Q: How can FM affect delivery?

A: A woman with FM should be able to have a normal delivery. The important thing will be appropriate pain control. I would recommend the use of epidural analgesics.

 

Q: Because people with FM are more prone to clinical depression, should a woman be more concerned about knowing the signs of postpartum depression?

A: Sixty to 70 percent of all pregnant women develop the baby blues. Ten percent of women develop clinical postpartum depression. People with an underlying depressive disorder are at a higher risk for developing postpartum depression. 

 

Yes, it is important to seek help if you believe you are experiencing postpartum depression. Indicators of postpartum include a loss of finding pleasure, consuming many carbohydrates, smoking, inappropriate tearfulness, feeling agitated or worthless.

 

A combination of medications and counseling have been most effective in treating postpartum depression.  The good news is postpartum depression is generally short-lived.

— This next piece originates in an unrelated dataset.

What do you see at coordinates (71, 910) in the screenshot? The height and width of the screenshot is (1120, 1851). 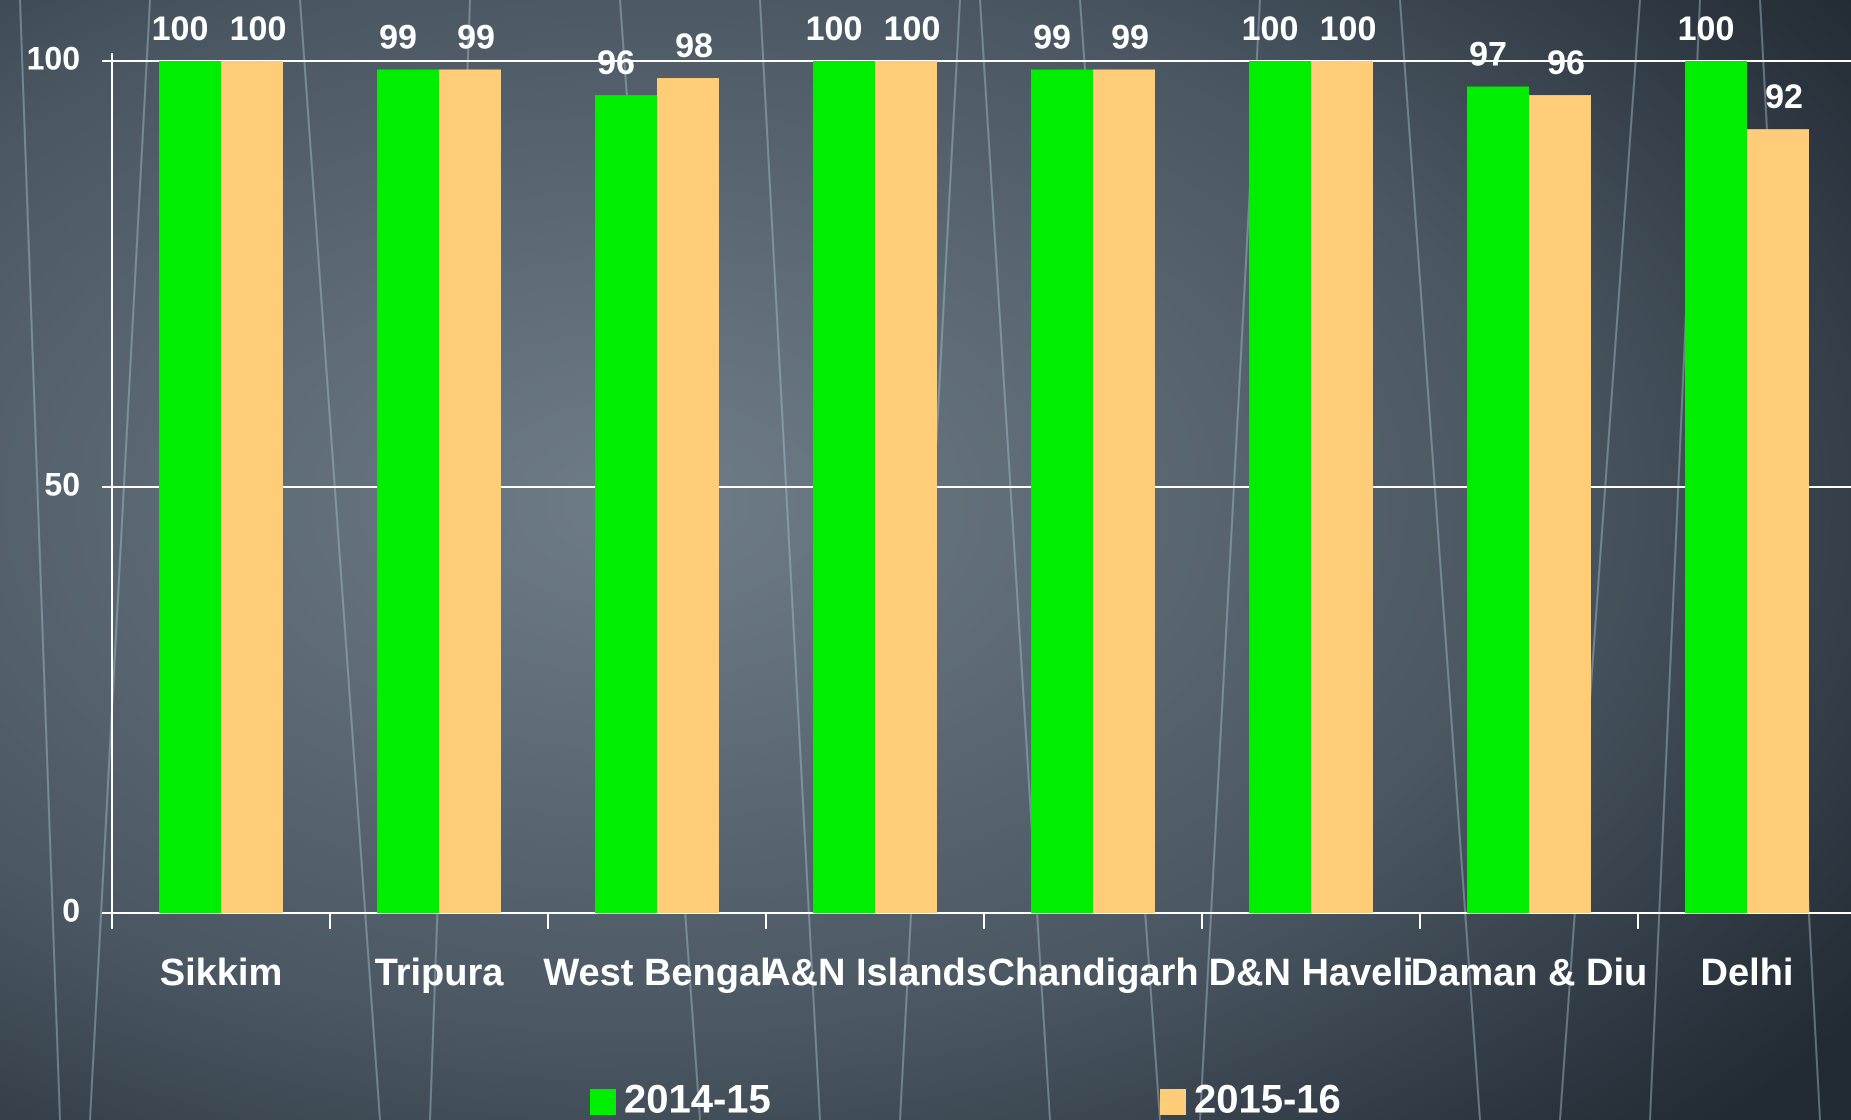 I see `y-tick-label: 0` at bounding box center [71, 910].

It is important to know that postpartum depression can actually begin at any time during the pregnancy, not just after the baby is born.

 

Q: What are the most important things you can do to ensure a healthy pregnancy for you and the baby?

A: The number one leading preventable cause of fetal complications is smoking. Avoid smoke and smoking. Eat a proper diet, get regular prenatal care, avoid toxic agents (which include certain medications), and exercise appropriately.

 Q: Does a woman with FM need to work with a perinatologist rather than an obstetrician?

A: No, any obstetrician who is caring, compassionate and insightful is fine. If high risk issues emerge during the pregnancy, the obstetrician can always consult with a perinatologist.